* [PROVIDED PASSAGE]:
Winkler talked about the plant’s maintenance practices dur­ing the walk-around, enabling the editors to gain the insights needed to conduct a meaningful interview on Stony Brook’s controls upgrade proj­ect – the focal point of the visit. Here are some bullet points from the tour:

  • Engine borescope examinations are conducted frequently by plant staff and annually by a third-party services supplier. Winkler believes borescope inspections are critical to avoiding unwanted “sur­prises.”
  • Maintenance of the inlet-air house is relatively simple because of the clean environment. Pleated fiber­glass filters still are retained by the metal frame installed when the plant was built. Plant staff conducts periodic checks for air leaking by the filters, or entering downstream of the filters, patch­ing holes and replacing defective filters as needed. All filters are replaced on a nominal six-year interval. Winkler said this inter­val was optimal based on the life of filter material and compressor cleanliness.

Winkler paused for a moment in a cool, quiet location on the deck­plates to talk about management’s philosophy and the capabilities of plant personnel. “We don’t let things go,” he said. “Anything we find in a borescope or other type of inspection is addressed promptly. Our engineers and technicians are experienced and attuned to preventive maintenance. The plant’s safety record testifies to that: More than six years without a lost-time accident. Important, too, is that our personnel have pride of own­ership in the work they do.


Most maintenance is handled in-house – even hot-gas-path (HGP) inspections. “We don’t have a long-term service agreement with the OEM, Winkler continued. “And when we require specialty contract work, our people typically work alongside the service provider’s employees. We don’t pass on opportunities to learn new skills and hone existing ones.”

As the tour continued, Winkler contributed these thoughts:

  • No online compressor water wash­ing is necessary. Offline wash­ing is done annually for the peak­ers, semiannually for the engines serving the combined cycle. Plant staff made a portable wash skid for the purpose (Fig 8).
  • Stony Brook has not had the var­nish issues that have plagued some other plants. Winkler attri­butes that in part to constant attention to lube-oil cleanliness. Staff built a couple of “centrifuge on wheels” skids (Fig 9) to operate on each engine’s sump one week out of six.

Winkler recalled only one var­nish incident in plant history. It occurred in 2005 on a peaker. Plant did a chemical clean using the existing oil, changed filters until they were clean, flushed with virgin oil, and then refilled the engine’s 2700-gal sump (one sump serves the gas turbine, generator, and hydrogen seal-oil system). A practical idea that the staff developed to reduce the volume of oily waste is shown in Fig 10. The compactor squeezes discarded filter elements to about a quarter of their size to save space in the dumpster.

  • The plant installed foggers in the late 1990s to squeeze more power from its engines. Systems from both Caldwell Energy Co, Louis­ville (Fig 11), and Mee Industries Inc, Irwindale, Calif (Fig 12) were purchased. Power boost can be as high as 5 MW per engine on a hot dry day.
  • Water and steam for NOx control, plus water for fogging, contribute to a significant makeup require­ment. City water is deionized onsite by two 350-gpm makeup treatment trains. Cation, anion, and mixed-bed demineralizers are incorporated in each train.

* [MATERIAL]:

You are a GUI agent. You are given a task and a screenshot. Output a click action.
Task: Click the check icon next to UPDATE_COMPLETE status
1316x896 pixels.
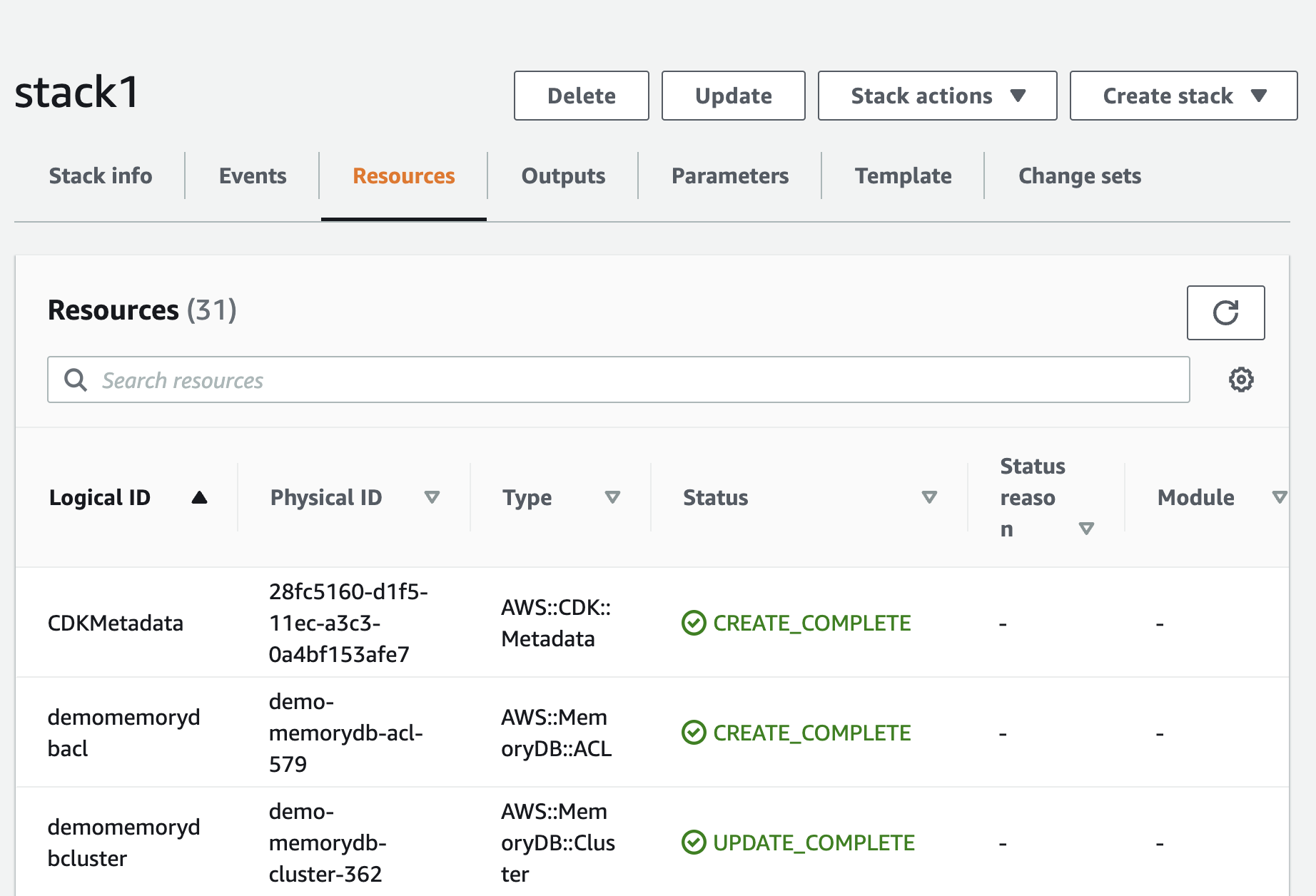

* [GOAL]:
Extract from the plant tour passage the portion that begins at the words "Winkler paused for" and stops after the words "work they do.", copied word for word.

* [FULL OUTPUT]:
Winkler paused for a moment in a cool, quiet location on the deck­plates to talk about management’s philosophy and the capabilities of plant personnel. “We don’t let things go,” he said. “Anything we find in a borescope or other type of inspection is addressed promptly. Our engineers and technicians are experienced and attuned to preventive maintenance. The plant’s safety record testifies to that: More than six years without a lost-time accident. Important, too, is that our personnel have pride of own­ership in the work they do.